Saved entries:
--*--

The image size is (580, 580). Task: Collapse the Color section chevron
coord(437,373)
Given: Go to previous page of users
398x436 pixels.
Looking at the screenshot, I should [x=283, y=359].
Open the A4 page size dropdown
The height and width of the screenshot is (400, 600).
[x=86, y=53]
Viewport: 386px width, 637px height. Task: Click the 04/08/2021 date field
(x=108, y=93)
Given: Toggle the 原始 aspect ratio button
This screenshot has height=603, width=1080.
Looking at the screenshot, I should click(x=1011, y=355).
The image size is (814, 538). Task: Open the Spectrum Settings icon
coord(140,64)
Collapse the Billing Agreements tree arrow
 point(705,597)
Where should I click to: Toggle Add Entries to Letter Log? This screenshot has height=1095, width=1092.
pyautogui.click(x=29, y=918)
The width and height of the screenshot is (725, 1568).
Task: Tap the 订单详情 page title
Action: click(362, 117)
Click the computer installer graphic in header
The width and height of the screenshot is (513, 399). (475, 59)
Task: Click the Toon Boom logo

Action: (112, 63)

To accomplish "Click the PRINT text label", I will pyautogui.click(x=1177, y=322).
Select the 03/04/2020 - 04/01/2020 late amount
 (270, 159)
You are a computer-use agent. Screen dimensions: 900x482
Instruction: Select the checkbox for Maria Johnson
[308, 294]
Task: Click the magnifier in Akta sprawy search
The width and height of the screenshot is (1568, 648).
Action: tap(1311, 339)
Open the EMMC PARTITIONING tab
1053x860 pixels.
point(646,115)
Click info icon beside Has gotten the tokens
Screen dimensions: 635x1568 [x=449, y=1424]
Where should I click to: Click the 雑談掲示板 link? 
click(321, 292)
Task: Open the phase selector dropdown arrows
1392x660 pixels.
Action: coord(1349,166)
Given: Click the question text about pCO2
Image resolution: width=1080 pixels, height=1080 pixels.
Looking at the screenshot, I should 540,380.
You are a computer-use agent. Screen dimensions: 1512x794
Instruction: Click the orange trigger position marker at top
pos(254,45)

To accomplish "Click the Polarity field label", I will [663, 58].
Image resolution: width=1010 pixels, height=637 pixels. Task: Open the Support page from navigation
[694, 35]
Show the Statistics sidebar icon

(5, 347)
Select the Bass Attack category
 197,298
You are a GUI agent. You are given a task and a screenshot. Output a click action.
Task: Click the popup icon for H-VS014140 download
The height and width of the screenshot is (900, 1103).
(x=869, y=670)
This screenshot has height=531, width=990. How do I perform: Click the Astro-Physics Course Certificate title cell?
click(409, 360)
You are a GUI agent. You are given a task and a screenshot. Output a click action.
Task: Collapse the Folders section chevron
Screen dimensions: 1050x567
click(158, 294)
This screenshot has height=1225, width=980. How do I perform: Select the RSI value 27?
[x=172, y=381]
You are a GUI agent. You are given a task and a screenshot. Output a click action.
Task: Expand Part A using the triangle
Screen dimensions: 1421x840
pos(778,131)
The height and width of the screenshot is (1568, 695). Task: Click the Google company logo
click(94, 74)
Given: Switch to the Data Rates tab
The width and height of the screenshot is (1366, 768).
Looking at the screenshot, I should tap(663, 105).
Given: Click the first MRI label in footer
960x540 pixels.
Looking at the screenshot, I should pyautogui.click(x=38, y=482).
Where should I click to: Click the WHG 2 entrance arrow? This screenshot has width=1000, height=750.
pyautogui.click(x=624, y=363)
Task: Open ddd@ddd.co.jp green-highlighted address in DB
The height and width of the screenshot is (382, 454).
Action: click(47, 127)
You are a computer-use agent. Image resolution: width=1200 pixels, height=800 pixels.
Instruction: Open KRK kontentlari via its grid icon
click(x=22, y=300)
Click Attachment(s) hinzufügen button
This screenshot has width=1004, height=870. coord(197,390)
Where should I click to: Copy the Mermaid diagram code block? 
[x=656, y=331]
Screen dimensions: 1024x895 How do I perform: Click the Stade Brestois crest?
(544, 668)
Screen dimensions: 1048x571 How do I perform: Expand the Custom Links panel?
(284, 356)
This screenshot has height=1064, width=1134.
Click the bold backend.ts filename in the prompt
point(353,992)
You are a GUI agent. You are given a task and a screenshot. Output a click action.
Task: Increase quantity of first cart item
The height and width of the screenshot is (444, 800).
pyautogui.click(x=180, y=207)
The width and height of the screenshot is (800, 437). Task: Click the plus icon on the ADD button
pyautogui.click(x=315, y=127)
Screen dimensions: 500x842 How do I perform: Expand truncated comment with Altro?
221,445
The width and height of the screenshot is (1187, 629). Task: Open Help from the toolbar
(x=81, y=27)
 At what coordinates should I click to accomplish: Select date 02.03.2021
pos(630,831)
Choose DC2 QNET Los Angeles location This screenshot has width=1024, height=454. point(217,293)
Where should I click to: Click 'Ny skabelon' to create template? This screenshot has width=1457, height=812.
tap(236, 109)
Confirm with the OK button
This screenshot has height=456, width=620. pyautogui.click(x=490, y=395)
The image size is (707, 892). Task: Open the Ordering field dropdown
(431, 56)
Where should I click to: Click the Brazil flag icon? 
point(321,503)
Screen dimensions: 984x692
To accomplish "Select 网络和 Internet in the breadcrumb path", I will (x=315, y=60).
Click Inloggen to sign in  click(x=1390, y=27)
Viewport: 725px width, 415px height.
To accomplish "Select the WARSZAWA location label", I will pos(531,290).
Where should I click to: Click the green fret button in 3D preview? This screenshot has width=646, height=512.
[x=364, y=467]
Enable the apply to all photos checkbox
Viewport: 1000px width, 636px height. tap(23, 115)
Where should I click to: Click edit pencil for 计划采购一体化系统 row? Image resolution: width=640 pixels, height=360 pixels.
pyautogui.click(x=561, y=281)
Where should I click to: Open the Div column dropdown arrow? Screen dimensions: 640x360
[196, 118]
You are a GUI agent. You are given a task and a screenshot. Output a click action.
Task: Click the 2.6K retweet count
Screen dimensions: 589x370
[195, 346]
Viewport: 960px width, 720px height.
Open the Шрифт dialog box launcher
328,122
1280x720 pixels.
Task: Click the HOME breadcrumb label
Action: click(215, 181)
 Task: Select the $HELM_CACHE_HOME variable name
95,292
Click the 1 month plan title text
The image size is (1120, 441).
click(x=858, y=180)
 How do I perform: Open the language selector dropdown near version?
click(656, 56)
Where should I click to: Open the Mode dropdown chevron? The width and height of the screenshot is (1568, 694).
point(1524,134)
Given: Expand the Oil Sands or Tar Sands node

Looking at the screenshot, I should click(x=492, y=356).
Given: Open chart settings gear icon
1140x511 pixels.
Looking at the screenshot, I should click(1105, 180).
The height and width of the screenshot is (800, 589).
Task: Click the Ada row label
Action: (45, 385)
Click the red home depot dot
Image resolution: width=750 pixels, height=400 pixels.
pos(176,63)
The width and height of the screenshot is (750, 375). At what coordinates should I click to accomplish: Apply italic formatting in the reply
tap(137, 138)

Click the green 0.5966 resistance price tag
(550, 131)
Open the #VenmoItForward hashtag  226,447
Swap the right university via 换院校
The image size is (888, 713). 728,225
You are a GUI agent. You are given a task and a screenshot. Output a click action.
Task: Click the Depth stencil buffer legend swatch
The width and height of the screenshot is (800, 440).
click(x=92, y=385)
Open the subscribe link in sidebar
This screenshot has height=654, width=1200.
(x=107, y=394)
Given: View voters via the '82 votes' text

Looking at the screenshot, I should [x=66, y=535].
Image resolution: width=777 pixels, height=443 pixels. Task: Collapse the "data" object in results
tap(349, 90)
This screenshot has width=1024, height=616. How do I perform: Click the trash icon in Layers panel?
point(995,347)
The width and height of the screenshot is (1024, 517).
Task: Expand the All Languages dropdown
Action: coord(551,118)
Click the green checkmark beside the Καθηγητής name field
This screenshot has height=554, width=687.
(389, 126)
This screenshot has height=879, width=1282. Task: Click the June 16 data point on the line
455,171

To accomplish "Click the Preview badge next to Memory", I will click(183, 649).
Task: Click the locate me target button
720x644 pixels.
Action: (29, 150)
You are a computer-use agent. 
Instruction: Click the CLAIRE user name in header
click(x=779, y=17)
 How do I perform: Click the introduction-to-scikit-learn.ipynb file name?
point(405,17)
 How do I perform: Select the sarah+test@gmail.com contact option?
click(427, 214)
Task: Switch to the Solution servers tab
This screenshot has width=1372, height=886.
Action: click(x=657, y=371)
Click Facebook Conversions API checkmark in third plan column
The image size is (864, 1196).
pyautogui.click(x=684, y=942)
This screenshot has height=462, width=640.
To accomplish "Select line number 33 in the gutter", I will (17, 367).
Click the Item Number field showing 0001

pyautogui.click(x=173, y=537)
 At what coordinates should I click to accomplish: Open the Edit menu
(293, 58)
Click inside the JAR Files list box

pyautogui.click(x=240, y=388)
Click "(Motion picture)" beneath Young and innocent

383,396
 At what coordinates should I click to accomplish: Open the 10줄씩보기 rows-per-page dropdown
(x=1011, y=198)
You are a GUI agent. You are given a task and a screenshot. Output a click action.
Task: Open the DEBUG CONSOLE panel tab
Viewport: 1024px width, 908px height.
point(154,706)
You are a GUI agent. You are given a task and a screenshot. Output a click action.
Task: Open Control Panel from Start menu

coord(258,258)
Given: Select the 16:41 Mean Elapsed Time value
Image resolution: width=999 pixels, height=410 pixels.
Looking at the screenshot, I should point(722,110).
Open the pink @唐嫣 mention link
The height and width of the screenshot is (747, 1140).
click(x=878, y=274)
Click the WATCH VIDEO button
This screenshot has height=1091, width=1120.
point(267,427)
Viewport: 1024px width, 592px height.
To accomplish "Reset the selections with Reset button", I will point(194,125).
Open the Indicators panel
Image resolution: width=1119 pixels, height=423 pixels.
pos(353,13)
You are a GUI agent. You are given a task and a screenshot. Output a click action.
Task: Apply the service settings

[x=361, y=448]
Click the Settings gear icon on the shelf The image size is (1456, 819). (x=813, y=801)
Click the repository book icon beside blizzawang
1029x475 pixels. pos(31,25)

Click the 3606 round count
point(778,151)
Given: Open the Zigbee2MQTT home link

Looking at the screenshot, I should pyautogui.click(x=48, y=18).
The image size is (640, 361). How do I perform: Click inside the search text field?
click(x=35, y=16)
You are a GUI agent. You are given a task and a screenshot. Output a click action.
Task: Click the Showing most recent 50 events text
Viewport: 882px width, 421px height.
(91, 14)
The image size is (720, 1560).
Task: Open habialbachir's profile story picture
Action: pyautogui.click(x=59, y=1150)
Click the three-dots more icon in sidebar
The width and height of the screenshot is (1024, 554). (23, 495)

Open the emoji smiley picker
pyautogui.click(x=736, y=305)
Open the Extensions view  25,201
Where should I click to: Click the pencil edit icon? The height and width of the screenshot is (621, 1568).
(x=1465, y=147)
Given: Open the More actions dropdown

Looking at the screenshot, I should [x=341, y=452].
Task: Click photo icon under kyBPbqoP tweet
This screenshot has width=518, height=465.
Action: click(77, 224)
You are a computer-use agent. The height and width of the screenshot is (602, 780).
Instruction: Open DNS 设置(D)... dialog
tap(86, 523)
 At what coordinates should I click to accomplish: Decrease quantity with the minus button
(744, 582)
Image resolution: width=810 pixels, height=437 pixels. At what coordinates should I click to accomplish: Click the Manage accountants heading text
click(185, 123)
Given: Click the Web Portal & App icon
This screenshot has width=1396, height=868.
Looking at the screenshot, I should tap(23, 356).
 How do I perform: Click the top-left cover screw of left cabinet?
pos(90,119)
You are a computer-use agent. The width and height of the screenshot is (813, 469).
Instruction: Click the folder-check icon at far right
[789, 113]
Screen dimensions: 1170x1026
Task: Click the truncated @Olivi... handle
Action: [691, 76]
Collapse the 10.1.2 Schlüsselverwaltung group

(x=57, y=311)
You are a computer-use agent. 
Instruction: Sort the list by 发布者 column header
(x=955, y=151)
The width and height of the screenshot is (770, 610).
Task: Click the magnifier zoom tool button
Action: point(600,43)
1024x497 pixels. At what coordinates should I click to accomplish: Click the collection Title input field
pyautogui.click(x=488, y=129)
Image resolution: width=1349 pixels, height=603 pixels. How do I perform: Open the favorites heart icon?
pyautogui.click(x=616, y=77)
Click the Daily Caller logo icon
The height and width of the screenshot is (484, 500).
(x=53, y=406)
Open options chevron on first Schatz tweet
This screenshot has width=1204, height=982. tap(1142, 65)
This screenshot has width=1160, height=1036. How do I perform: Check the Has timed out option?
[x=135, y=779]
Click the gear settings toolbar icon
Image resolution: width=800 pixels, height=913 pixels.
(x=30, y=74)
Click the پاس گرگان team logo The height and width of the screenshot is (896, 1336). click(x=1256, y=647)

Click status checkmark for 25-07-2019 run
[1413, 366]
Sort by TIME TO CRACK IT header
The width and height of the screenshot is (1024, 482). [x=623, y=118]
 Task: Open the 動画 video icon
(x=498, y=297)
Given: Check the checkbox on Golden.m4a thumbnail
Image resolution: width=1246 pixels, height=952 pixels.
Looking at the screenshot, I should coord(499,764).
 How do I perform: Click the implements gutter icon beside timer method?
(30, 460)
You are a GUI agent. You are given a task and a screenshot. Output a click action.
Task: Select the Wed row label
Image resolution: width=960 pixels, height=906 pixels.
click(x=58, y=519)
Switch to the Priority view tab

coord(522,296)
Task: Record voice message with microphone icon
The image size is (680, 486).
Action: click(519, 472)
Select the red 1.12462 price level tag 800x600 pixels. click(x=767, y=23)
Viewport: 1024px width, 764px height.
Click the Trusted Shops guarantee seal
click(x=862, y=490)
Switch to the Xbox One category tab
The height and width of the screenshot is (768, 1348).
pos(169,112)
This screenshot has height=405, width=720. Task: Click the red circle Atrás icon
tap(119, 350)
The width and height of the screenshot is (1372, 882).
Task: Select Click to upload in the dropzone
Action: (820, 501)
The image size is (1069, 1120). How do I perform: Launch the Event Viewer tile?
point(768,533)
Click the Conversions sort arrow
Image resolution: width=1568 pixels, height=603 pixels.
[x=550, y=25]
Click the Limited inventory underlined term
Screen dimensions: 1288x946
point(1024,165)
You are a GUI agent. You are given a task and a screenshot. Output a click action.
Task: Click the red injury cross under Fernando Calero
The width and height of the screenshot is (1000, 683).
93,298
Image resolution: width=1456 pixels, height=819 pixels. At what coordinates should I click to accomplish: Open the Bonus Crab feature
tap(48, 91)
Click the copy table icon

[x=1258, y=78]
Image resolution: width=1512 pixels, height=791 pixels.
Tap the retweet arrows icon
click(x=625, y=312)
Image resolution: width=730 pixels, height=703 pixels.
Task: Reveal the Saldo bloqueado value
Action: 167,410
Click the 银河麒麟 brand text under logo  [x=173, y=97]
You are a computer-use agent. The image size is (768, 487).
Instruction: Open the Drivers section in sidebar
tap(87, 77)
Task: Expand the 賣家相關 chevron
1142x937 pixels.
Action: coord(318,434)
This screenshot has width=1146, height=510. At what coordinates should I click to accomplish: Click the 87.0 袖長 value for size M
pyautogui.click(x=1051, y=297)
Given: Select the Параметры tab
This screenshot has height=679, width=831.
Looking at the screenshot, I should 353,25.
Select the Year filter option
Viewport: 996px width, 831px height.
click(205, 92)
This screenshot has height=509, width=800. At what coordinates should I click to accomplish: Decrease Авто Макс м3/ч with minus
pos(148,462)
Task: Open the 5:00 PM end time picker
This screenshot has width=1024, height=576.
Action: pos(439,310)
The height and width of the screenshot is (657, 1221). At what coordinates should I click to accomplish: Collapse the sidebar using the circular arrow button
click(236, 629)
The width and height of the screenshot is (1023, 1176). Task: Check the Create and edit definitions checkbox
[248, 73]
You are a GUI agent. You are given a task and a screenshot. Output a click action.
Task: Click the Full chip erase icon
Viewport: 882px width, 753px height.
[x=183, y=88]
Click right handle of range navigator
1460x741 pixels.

--*--

■ WHAT YOU WILL DO
The answer must be the lines from the one containing "Viewport: 882px width, 753px height." through the last line of the records, written out exactly; please include nothing more.

■ WRITTEN REPLY
Viewport: 882px width, 753px height.
[x=183, y=88]
Click right handle of range navigator
1460x741 pixels.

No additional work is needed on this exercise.